L
ausanne, dernier quart du XXe siècle. Depuis tout petit, Paulin aime les bus, les trolleybus en particulier et exclusivement. Cette passion ne s’explique pas et est allée grandissante au fil du temps. N’ayant pas pu passer son permis de conduire et intégrer les transports publics, il a, à la place, imaginé un moyen de concrétiser son rêve. Il a bricolé une cabine à roulettes à partir d’un chariot de supermarché, ajouté les indispensables perches pour l’électricité et placé des autocollants, l’illusion est parfaite. Tous les jours, il prend son service et parcourt la ville, s’arrêtant à chaque arrêt, selon un horaire qu’il respecte scrupuleusement. Gêne-t-il la paix publique ? Non, car il fait très attention et reste sur le trottoir. Seulement, comme le dit le poète, «les braves gens n'aiment pas que l'on suive une autre route qu'eux…» et un fâcheux a dénoncé cette innocente manie aux autorités. Interné et mis sous tutelle, Paulin est privé de son passe-temps favori. Est-ce que les usagers de ce réseau parallèle vont rester sans rien dire ?
Basée sur une histoire vraie, Voie de garage est une fable contemporaine pleine de tendresse et de poésie. Qui dit fable, sous-entend sous-texte et morale. Ceux-ci son bien présents, sans être appuyés ou assénés, heureusement. Paulin est différent de la majorité, c’est entendu. Autiste, peut-être, mais il ne souffre certainement pas d’oligophrénie. Il est articulé et comprend parfaitement que ses agissements ne sont pas dans la norme. Simplement, comme il le déclare à plusieurs reprises, «faire le trolley» est ce qui le rend heureux. Alors, pourquoi le lui interdire ? Question centrale de l’ouvrage, celle-ci est posée ouvertement, calmement et frontalement. Ses grands-parents chez qui il habite sont contents de le voir sourire, les enfants se moquent un peu de lui, tout en adorant participer à ce jeu de «faire semblant» et, plus largement, les gens du quartier voient en Paulin une sorte de mascotte sympathique. Ne serait-il pas un maillon de lien social tout bonnement ? Dans le canton de Vaud, ça ne suffit pas et ce héros discordant est trop visible pour certains. Il va donc être retiré de la rue et goûter du système psychiatrique. En plus des lois et des règlements, il y a un usage général à suivre, sinon, ça serait vite le désordre, comprenez-vous.
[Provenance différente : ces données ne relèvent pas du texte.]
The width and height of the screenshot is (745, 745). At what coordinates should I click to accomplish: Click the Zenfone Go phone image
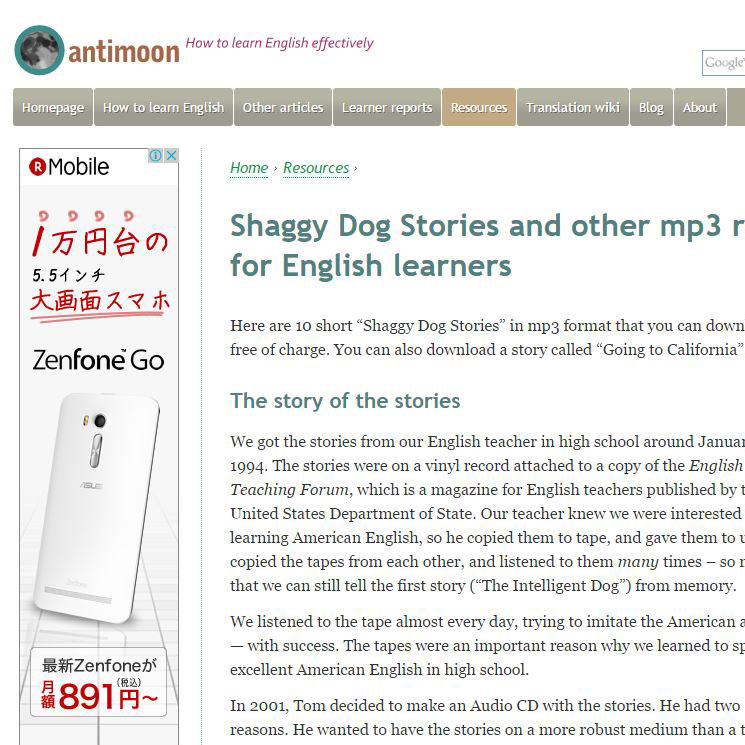(x=96, y=507)
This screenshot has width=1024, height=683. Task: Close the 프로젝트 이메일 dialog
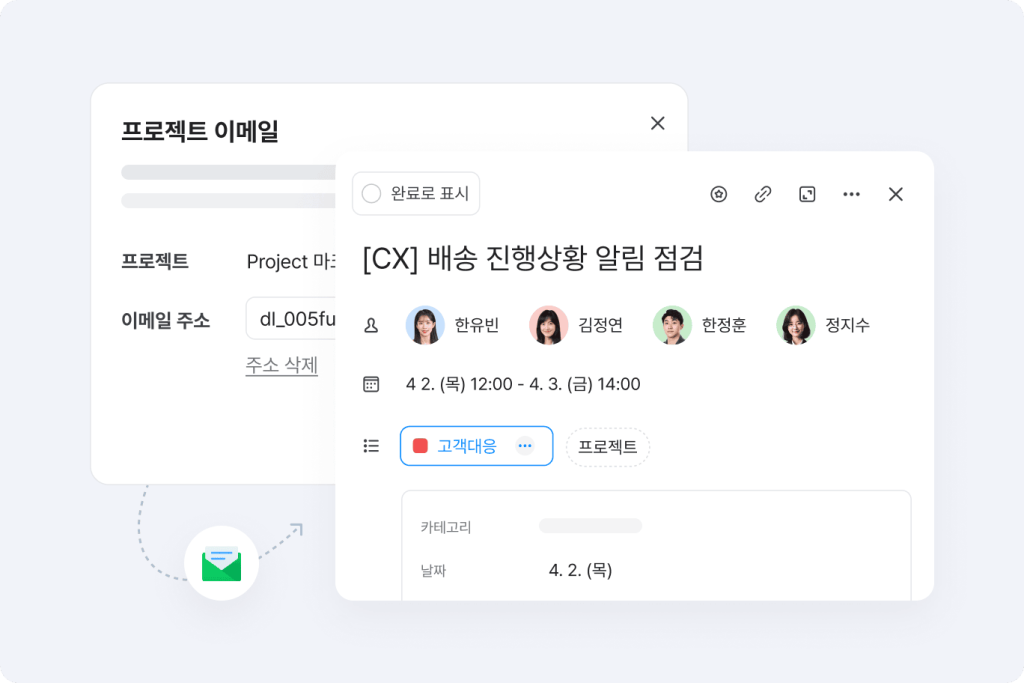658,123
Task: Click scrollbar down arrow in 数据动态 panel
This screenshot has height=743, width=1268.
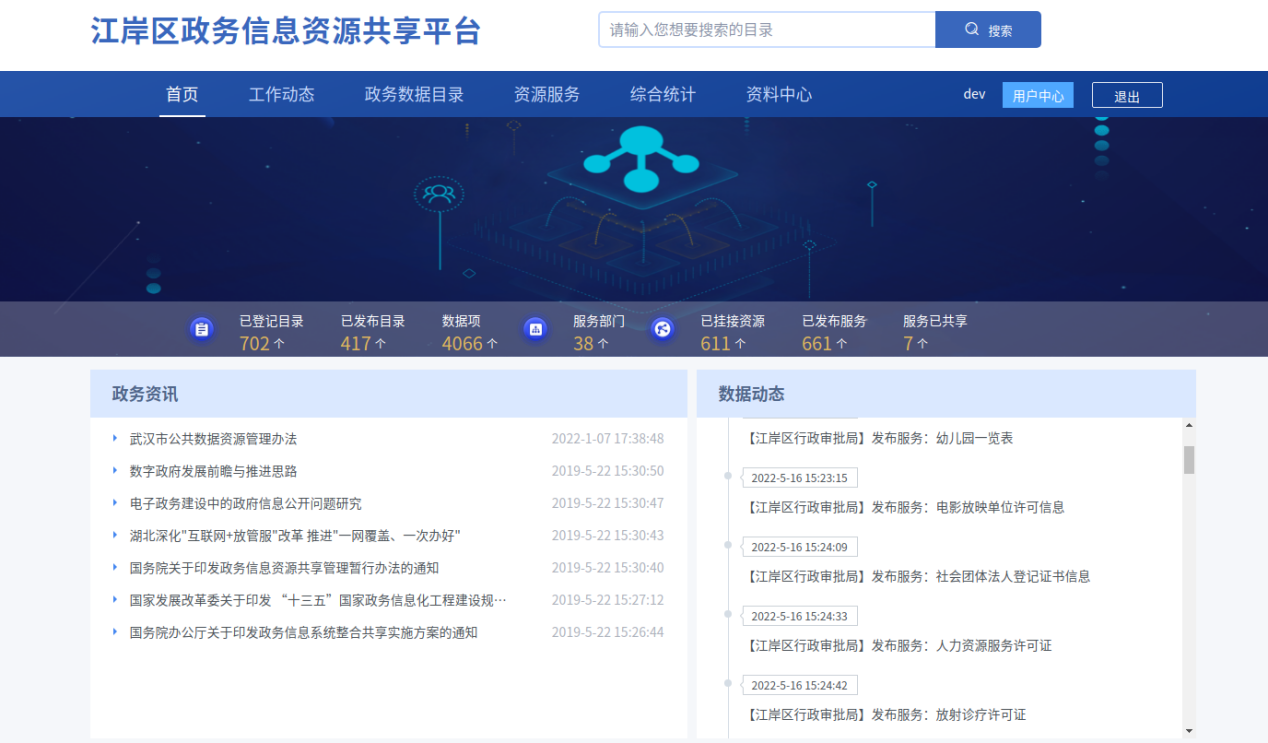Action: [x=1189, y=731]
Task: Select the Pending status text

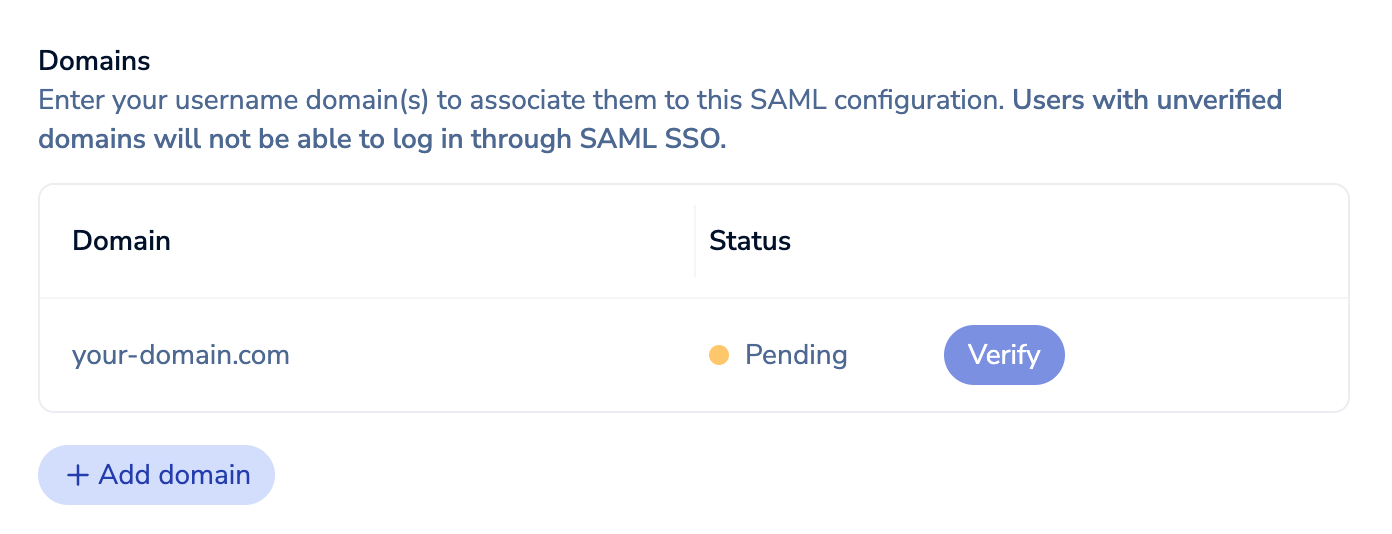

Sophie Adriansen développe ce modeste argument sur plus de cent pages qu’Arnaud Nebbache illustre en couleurs directes. Peut-être un poil long, l’album se déguste néanmoins avec énormément de plaisir. Découpage et mise en scène qui vont à l’essentiel, dessins sans détourage infiniment doux et bonne distance entre réalisme et rêverie, l'ouvrage est doté d’une identité forte et baigne dans une atmosphère pleine de ressenti et d’amour. Pas de cri, de rebondissements improbables ou de récriminations insensées, juste une chronique du quotidien illuminée par un ravi à la bonté sans limite.
Lecture feel good mélancolique et quand même optimiste, Voie de garage balaye un nombre de problématiques impressionnants. Outre le handicap et sa perception, le rôle de l’art, inadéquation des structures sociales et hospitalières, la place de l’autre, etc. sont adressés au passage d’un Magic Bus d’un genre inédit et infiniment accueillant. Une très belle surprise à découvrir.